(Task instructions): Only certain lines below are wanted: those starting at the line containing "Task: Click the 'After noon' PM input field" and ending at the line containing "Toggle the Scale", both included, each retyped exactly.

(Stored items):
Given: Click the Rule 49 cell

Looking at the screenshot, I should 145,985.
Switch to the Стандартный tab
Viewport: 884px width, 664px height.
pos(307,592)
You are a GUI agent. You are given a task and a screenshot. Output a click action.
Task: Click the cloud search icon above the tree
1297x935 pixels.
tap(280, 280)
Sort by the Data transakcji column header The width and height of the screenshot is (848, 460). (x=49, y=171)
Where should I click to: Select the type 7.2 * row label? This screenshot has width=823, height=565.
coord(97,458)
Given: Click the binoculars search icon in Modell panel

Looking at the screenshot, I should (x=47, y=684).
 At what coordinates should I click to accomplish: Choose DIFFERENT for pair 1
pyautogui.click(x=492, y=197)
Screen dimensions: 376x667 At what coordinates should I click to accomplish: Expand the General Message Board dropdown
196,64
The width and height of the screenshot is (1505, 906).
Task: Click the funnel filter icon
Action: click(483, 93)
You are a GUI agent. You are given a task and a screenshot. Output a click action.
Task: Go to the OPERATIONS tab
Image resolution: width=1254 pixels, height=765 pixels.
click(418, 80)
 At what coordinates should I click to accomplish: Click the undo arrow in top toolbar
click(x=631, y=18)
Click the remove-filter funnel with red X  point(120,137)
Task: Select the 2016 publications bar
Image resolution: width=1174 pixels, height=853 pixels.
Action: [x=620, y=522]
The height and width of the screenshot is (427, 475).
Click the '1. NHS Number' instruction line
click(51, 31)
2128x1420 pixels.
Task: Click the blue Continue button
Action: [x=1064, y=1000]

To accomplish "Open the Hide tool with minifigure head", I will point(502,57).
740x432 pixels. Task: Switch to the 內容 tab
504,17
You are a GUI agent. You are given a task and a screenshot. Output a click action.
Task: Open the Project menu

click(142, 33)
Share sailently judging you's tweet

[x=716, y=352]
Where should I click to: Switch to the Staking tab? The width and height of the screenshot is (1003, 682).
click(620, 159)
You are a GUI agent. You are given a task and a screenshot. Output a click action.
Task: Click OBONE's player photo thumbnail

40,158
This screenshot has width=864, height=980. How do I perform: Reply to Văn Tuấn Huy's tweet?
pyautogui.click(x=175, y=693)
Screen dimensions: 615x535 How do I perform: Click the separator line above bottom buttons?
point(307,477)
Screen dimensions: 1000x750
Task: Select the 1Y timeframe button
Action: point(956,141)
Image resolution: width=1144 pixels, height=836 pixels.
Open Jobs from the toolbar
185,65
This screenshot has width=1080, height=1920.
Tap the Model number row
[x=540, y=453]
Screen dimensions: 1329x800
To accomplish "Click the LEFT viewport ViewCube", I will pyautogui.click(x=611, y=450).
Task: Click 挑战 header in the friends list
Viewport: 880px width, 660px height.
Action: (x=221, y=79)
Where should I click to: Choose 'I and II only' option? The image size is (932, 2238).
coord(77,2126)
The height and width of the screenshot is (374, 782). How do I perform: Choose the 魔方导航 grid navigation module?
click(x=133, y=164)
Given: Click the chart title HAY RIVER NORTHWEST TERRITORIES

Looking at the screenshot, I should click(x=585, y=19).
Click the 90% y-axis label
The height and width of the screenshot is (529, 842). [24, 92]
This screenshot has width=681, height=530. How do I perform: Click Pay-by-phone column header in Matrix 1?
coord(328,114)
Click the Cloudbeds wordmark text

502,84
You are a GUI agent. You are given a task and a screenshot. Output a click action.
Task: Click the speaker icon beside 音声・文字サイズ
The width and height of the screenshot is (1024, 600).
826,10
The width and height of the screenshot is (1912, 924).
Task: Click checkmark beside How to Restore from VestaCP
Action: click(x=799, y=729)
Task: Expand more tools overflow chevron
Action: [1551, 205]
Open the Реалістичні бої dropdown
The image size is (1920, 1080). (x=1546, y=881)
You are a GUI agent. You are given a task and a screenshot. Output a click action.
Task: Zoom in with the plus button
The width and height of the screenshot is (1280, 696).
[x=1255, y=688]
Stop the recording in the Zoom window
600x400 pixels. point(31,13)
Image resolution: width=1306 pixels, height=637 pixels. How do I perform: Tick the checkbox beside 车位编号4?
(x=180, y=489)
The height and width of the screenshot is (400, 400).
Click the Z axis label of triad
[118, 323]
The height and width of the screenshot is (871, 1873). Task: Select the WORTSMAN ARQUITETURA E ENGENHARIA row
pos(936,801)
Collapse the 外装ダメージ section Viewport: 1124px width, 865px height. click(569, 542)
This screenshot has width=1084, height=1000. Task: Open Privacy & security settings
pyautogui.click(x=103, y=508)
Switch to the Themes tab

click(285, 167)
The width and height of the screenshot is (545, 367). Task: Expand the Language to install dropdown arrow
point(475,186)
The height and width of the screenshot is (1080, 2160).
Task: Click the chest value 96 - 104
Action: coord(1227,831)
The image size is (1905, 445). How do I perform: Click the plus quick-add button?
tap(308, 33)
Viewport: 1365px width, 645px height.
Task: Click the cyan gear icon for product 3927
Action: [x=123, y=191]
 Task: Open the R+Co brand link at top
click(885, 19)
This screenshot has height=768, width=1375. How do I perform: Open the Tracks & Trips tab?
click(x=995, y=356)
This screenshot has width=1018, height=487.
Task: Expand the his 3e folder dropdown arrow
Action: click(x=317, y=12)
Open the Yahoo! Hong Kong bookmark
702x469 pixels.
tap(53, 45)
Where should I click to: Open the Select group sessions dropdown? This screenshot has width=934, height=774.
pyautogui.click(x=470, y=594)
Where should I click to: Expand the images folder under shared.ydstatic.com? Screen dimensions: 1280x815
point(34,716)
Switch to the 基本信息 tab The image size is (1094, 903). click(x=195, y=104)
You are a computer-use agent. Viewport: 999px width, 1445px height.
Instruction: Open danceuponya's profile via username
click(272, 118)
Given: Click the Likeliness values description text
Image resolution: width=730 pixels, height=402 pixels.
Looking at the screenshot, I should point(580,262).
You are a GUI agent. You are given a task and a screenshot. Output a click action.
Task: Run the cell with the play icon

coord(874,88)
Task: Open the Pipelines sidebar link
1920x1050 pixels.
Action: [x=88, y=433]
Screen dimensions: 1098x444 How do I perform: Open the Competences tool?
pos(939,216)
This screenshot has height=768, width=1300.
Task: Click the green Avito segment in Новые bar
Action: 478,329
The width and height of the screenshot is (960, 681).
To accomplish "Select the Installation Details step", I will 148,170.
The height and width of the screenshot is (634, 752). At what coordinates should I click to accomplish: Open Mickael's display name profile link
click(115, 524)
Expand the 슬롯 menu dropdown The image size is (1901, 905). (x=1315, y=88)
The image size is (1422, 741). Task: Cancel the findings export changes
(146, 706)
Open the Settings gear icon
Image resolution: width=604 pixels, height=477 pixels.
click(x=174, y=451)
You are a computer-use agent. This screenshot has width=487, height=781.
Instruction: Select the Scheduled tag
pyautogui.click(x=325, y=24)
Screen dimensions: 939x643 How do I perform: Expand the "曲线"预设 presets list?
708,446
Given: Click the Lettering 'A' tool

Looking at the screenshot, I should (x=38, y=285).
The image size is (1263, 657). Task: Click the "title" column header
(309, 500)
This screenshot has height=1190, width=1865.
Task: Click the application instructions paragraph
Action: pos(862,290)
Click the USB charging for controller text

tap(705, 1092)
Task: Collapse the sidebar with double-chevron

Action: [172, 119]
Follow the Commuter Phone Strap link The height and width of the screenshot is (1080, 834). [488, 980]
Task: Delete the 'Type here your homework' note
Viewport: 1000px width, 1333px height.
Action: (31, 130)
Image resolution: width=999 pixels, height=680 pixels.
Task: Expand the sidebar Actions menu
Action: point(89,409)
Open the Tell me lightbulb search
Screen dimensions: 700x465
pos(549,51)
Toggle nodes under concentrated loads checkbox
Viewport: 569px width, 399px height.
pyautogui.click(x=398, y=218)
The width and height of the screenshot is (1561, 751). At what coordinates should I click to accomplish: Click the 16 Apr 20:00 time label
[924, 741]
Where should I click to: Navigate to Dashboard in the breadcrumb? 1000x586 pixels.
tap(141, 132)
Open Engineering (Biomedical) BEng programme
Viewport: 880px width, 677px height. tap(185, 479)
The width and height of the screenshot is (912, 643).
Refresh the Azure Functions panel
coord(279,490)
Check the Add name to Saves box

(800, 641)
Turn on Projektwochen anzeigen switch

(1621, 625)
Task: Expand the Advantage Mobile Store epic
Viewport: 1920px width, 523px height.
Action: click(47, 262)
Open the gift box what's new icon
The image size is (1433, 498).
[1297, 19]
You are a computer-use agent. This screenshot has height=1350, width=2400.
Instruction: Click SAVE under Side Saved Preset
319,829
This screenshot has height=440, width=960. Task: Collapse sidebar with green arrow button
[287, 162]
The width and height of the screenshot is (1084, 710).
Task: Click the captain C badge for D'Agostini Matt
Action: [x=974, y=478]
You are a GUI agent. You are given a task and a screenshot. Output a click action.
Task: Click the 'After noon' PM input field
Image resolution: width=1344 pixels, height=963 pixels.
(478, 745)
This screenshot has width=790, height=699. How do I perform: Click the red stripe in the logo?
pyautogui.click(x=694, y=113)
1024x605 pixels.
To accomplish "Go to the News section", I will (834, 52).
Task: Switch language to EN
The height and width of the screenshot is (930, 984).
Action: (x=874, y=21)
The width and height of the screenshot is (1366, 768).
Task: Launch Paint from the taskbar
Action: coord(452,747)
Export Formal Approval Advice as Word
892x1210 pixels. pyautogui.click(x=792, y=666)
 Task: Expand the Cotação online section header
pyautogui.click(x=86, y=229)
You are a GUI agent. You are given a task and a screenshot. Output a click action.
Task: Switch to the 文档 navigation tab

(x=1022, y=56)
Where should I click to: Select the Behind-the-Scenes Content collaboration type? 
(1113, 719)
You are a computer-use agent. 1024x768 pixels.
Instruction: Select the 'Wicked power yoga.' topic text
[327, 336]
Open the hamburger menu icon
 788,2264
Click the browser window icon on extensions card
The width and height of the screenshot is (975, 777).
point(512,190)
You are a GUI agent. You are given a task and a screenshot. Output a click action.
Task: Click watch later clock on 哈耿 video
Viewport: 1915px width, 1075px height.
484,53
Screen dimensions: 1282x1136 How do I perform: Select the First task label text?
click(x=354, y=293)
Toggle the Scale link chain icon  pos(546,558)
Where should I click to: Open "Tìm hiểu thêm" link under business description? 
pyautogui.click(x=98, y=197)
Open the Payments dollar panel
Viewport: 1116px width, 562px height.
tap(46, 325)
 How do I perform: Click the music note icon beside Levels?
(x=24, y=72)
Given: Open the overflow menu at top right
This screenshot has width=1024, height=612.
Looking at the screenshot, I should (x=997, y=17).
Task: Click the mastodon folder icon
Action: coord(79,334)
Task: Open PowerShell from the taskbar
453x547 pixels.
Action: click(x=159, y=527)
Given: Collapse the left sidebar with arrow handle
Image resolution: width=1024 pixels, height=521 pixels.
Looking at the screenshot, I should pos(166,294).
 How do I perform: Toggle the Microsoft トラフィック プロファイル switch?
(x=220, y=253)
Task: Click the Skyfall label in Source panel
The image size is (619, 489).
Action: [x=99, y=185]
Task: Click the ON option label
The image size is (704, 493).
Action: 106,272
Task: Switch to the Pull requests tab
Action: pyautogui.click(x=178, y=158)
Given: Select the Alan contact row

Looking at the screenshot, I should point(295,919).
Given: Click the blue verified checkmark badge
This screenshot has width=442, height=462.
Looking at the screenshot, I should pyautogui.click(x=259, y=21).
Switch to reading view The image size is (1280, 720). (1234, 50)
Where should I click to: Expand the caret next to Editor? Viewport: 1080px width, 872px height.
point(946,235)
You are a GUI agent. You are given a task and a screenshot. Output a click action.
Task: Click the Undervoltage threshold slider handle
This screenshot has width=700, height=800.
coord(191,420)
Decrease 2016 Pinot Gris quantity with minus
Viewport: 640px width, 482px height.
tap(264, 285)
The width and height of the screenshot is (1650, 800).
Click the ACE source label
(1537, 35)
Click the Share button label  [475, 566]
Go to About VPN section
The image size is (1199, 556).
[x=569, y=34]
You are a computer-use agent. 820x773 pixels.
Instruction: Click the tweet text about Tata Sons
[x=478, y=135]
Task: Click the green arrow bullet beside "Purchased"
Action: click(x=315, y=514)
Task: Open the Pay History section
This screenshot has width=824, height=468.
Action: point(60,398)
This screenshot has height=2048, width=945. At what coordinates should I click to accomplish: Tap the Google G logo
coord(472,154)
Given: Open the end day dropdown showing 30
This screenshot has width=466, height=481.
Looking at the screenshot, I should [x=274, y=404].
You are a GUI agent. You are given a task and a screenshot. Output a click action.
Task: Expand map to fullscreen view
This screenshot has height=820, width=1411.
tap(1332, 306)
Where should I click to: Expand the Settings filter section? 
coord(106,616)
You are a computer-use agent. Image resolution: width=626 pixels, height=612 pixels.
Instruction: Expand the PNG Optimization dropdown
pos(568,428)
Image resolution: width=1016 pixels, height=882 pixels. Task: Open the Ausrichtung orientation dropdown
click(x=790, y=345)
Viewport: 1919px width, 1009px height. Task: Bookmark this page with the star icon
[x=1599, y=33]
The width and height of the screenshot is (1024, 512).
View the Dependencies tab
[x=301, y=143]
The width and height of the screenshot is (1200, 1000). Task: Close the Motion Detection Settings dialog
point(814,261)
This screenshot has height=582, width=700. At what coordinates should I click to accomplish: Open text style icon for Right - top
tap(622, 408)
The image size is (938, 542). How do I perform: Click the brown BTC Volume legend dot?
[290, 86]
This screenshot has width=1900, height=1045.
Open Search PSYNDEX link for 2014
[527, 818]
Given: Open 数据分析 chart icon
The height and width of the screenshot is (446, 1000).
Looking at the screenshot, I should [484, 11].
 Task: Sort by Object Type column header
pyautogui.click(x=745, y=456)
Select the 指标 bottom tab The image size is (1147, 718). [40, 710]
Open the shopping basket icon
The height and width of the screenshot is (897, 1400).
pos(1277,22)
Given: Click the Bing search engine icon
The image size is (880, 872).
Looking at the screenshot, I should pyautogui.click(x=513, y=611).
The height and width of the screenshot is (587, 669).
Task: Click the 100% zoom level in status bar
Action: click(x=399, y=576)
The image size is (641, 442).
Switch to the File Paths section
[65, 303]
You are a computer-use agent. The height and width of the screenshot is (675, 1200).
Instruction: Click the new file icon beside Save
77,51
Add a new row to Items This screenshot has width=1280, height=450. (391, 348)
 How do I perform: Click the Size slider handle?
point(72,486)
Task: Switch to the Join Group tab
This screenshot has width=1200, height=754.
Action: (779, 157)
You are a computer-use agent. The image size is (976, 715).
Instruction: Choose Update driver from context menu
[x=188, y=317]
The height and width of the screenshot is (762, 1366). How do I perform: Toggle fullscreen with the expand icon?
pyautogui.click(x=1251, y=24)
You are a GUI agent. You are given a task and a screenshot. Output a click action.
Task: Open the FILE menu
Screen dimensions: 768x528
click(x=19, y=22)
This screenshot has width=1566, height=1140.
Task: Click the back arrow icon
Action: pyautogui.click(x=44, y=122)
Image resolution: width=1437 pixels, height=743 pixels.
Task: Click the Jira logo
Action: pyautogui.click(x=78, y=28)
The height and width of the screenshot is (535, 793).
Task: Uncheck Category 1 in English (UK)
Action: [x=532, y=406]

(Finished exercise):
Task: Click the 'After noon' PM input field
Image resolution: width=1344 pixels, height=963 pixels.
(478, 745)
This screenshot has width=790, height=699. How do I perform: Click the red stripe in the logo?
pyautogui.click(x=694, y=113)
1024x605 pixels.
To accomplish "Go to the News section", I will (834, 52).
Task: Switch language to EN
The height and width of the screenshot is (930, 984).
Action: (x=874, y=21)
The width and height of the screenshot is (1366, 768).
Task: Launch Paint from the taskbar
Action: coord(452,747)
Export Formal Approval Advice as Word
892x1210 pixels. pyautogui.click(x=792, y=666)
 Task: Expand the Cotação online section header
pyautogui.click(x=86, y=229)
You are a GUI agent. You are given a task and a screenshot. Output a click action.
Task: Switch to the 文档 navigation tab

(x=1022, y=56)
Where should I click to: Select the Behind-the-Scenes Content collaboration type? 
(1113, 719)
You are a computer-use agent. 1024x768 pixels.
Instruction: Select the 'Wicked power yoga.' topic text
[327, 336]
Open the hamburger menu icon
 788,2264
Click the browser window icon on extensions card
The width and height of the screenshot is (975, 777).
point(512,190)
You are a GUI agent. You are given a task and a screenshot. Output a click action.
Task: Click watch later clock on 哈耿 video
Viewport: 1915px width, 1075px height.
484,53
Screen dimensions: 1282x1136 How do I perform: Select the First task label text?
click(x=354, y=293)
Toggle the Scale link chain icon  pos(546,558)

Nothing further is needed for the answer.